Moving core to cloud for ‘suckers,’ tweets BT exec after AWS outage
Hollywood is fond of recycling the apocalypse in all its flavors. In almost 90 years of filmmaking, Earth has been torched, flooded, battered by asteroids, attacked by aliens, ravaged by disease, decimated by conflict, hit by solar flares, overrun by AI and zombified (the most implausible apocalypse but a firm Hollywood favorite).
It is still missing Outage, a buttock-clenching tale of the chaos that unfolds when an all-powerful corporation accidentally brings down the Internet. But real life has already advanced the narrative. On December 7, Amazon blamed “network device issues” for one of the worst Internet blackouts ever.
Dozens of firms that rely on the AWS public cloud were affected, from Disney to Tinder. Between 9.37 AM and 4.35 PM Pacific Standard Time, games stopped working, TV screens went dark, online sales ground to a halt and Internet-enabled household appliances refused to cooperate. The only thing Hollywood needed that was missing were the subsequent scenes of looting and violence, of desperate netizens fighting on the streets for survival.
What appeared to be a seven-hour glitch – roughly the same duration as Facebook’s a few weeks ago – was never going to end civilization. But it was the rudest reminder yet of the planet’s dependency on technologies that hardly anyone understands, controlled by a small number of trillion-dollar firms.

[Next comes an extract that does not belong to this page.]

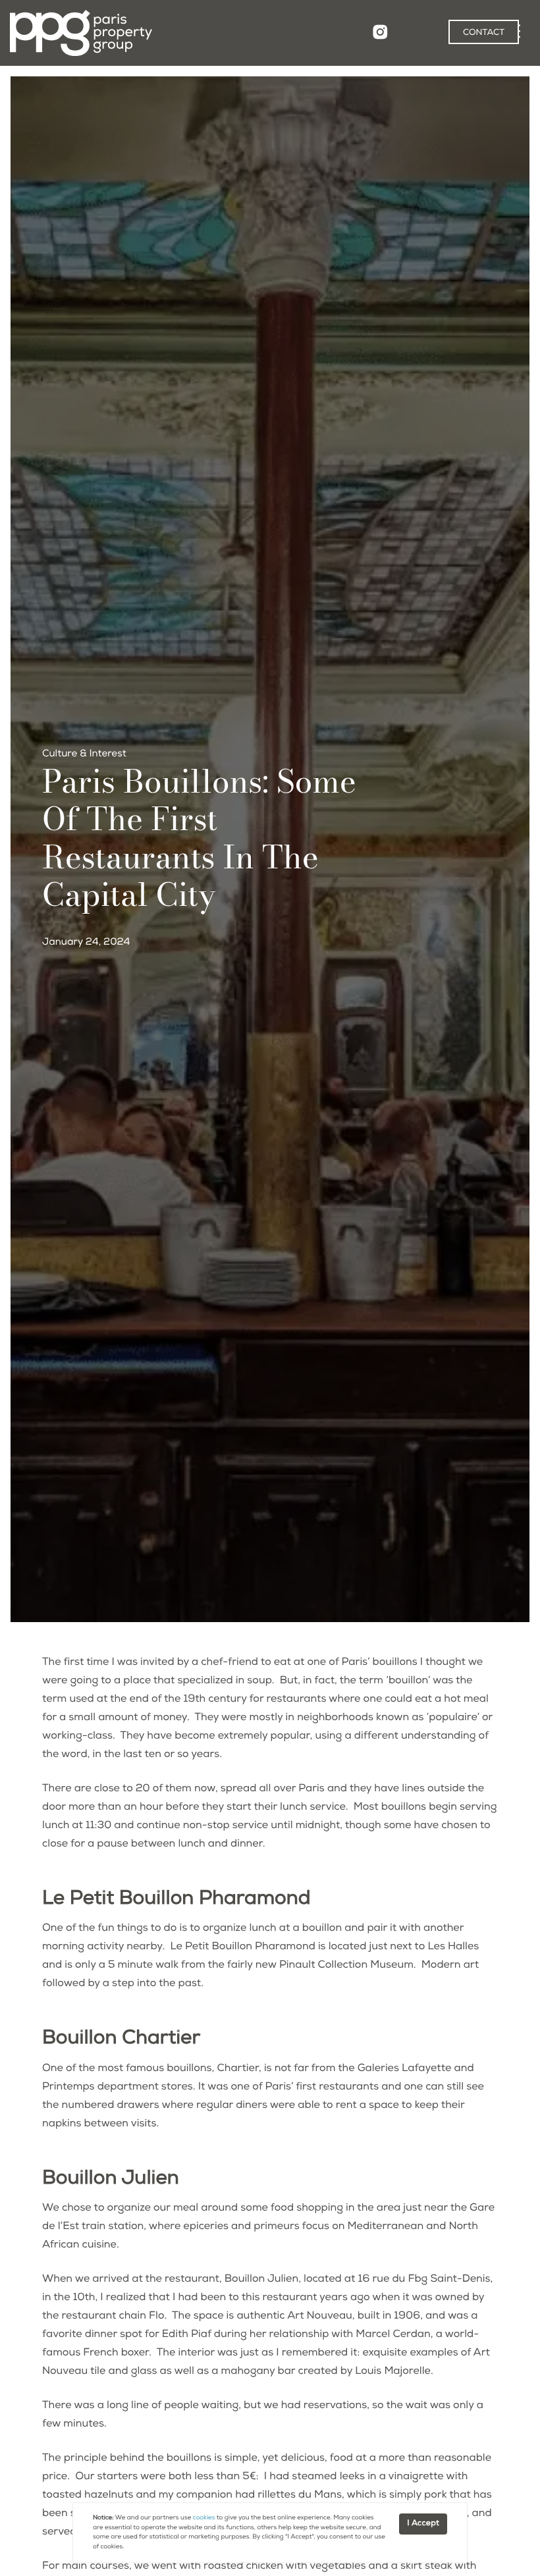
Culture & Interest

A smaller company might have seen investors look for sanctuary elsewhere. Not Amazon, whose share price even gained 3% on outage day. Frankly, there are few other places to go. Synergy Research reckons AWS controlled about one third of the global market for cloud infrastructure services in the recent third quarter. With shares of 20% and 10% respectively, Microsoft Azure and Google Cloud make up the trio that serves 63% of all business. A major outage at any of those companies could be economically devastating.
Seriously harmed
For an indication of just how fast the world’s transition to the cloud has occurred, refer to Amazon’s results. Back in 2013, when Barack Obama sat in the White House, the AWS unit was an interesting growth story generating about $3.1 billion in annual sales. Last year, it made nearly $45.4 billion.
Anyone that has plunged into the public cloud should be worried not just about market dominance but also the difficulty of switching providers. No one has spelt this out more clearly than Snap, the company behind the Snapchat messaging service and a tenant of both AWS and Google.